▶ [DOCUMENT PASSAGE]:
+ + + + + + +
Conclusions: The present findings showed a statistically significant correlation between age and affliction with COVID-19. Moreover, the most prevalent symptoms of the disease were reduced sense of smell, muscular pain, coughs, and fever, as already mentioned in similar studies. The present research showed that patients with cardiovascular disease, asthma, or chronic pulmonary disease had the highest risk of COVID-19.

1. Background

In December 2019, the World Health Organization (WHO) reported certain cases of pneumonia in Wuhan, China. This disease rapidly spread, and it was named coronavirus-2019 (nCoV-2019) by the WHO on January 12, 2020 (1-4). The outbreak of COVID-19 was as follows. The first case of infection was reported in December 2019 (5). From December 18, 2019, to December 29, 2019, five cases of acute respiratory syndrome were hospitalized, one of whom died (6). Until January 2, 2020, 41 patients were hospitalized, all known to be afflicted with COVID-19, as confirmed by laboratories. Less than half of this number had background diseases such as diabetes, hypertension, and cardiovascular diseases (7). Until April 18, 2020, as the WHO official website reported, a total number of 2,160,207 afflicted cases and 146,088 mortality cases due to COVID-19 were reported worldwide. These statistics in Iran were 79,494 and 4,958, respectively (8). Moreover, the numbers of positive cases and mortalities are ever-increasing. The current rate of mortality due to COVID-19 is about 3.4% compared to 9.6% for SARS and 34.4% for MERS (9, 10).

In the early stage of an epidemic, there is little or no information about new infections, although such information is strongly required. This is particularly true about COVID-19 (11). The occurrence of this epidemic might follow a non-linear trend and be disastrous. It is very similar to the SARS epidemic that occurred in Hong Kong in 2003 (12). The Ebola virus epidemic occurred in West Africa in 2013 - 2016, while the H1N1 epidemic occurred in 2009. Measles occurred recently in the U.S. (11).

Collecting the epidemiologic data about the disease and identifying the risk factors and groups at risk help provide key information to develop appropriate strategies, reduce adverse effects, develop preventive measures, and adopt the required methods of treatment management. As the demographic, social, economic, and cultural features vary across communities, it is essential to collect specific information in each community to plan health-related and therapeutic measures (12-14).

From the general health perspective, the epidemiology of COVID-19 in Hormozgan Province, which is marked by heavy traffic in the South of Iran, can provide key information to help control the prevalence of the disease in other provinces and countries.

2. Objectives

Thus, the present research aimed to analyze the epidemiology of COVID-19 and acute respiratory syndrome based on hospital data in Hormozgan Province.
+ + + + + + +
▶ [WHAT YOU SHOULD DO]: In one to three sentences, explain why the passage on COVID-19 epidemiology says specific information must be collected in each community.
+ + + + + + +
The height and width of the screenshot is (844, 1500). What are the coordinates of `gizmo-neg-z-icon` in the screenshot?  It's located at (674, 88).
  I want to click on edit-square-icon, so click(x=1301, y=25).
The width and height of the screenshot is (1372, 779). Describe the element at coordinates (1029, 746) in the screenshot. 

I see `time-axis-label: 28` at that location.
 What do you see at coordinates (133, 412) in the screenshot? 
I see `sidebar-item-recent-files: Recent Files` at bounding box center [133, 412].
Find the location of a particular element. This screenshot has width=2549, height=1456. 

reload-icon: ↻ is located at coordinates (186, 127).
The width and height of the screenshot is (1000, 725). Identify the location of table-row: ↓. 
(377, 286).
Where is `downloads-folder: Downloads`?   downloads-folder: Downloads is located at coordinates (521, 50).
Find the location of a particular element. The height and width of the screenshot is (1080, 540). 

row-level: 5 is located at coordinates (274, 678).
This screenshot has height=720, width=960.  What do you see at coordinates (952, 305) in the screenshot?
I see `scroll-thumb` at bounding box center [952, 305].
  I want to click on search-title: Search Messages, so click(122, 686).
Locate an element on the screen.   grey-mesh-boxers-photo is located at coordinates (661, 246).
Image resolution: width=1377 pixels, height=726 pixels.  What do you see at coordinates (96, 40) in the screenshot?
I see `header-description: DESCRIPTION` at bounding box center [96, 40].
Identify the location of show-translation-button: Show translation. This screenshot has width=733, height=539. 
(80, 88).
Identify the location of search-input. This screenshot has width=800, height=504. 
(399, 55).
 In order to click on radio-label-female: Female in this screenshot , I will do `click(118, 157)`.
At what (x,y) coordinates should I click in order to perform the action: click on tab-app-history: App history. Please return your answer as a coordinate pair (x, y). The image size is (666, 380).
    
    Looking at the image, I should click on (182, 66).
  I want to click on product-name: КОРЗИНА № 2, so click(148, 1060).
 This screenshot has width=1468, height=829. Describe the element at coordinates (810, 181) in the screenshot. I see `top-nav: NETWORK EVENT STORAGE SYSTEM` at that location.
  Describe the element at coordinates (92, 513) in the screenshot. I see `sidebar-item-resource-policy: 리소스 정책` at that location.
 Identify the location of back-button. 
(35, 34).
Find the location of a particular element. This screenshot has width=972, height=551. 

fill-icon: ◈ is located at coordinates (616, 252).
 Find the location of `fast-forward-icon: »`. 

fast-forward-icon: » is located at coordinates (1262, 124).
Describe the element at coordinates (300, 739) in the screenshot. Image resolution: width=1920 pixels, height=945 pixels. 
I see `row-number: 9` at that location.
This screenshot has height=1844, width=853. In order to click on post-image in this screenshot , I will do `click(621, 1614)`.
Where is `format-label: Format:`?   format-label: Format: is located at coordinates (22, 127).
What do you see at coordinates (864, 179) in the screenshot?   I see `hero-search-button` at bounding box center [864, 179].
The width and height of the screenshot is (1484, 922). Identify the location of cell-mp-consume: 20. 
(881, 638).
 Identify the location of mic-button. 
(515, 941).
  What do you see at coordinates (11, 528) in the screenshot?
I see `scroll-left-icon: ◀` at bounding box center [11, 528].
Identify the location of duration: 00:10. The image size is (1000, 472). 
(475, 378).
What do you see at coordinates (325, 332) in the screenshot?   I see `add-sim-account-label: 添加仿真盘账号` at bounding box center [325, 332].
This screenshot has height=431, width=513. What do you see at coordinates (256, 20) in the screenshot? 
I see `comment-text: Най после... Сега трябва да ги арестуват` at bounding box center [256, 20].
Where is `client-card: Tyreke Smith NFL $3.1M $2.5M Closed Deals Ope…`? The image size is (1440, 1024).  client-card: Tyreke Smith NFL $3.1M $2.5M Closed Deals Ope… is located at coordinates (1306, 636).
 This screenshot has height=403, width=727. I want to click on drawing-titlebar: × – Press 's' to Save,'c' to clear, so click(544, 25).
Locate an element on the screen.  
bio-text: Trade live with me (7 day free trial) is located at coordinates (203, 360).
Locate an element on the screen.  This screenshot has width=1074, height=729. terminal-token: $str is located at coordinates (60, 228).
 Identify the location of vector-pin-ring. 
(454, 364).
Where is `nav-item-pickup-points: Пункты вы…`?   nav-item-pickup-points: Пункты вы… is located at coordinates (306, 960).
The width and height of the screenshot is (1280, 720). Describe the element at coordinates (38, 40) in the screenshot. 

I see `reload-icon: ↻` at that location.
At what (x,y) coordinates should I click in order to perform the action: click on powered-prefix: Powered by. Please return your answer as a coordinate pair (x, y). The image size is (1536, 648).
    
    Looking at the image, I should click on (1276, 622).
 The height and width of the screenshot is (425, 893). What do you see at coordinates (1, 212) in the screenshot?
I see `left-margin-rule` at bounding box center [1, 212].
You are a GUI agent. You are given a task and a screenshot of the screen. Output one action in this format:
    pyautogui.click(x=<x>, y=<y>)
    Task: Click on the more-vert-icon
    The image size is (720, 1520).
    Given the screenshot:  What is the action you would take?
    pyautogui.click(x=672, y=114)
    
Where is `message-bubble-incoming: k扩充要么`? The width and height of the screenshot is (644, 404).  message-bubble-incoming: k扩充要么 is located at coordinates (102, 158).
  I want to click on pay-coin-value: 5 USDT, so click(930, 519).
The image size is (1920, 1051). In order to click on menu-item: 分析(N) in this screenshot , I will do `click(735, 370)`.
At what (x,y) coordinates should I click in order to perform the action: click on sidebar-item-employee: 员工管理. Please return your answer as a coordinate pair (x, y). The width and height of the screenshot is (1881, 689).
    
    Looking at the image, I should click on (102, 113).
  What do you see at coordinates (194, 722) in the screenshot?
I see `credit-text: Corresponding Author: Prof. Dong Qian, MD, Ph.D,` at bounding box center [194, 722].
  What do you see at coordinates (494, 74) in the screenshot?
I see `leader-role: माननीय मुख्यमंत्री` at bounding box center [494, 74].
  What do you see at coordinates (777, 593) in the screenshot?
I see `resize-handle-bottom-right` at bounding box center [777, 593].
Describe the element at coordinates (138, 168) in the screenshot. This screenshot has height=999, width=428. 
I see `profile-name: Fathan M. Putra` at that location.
+ + + + + + +
▶ [RESULT BELOW]: Demographic, social, economic, and cultural features vary across communities. For that reason, information specific to each community is needed to plan health-related and therapeutic measures.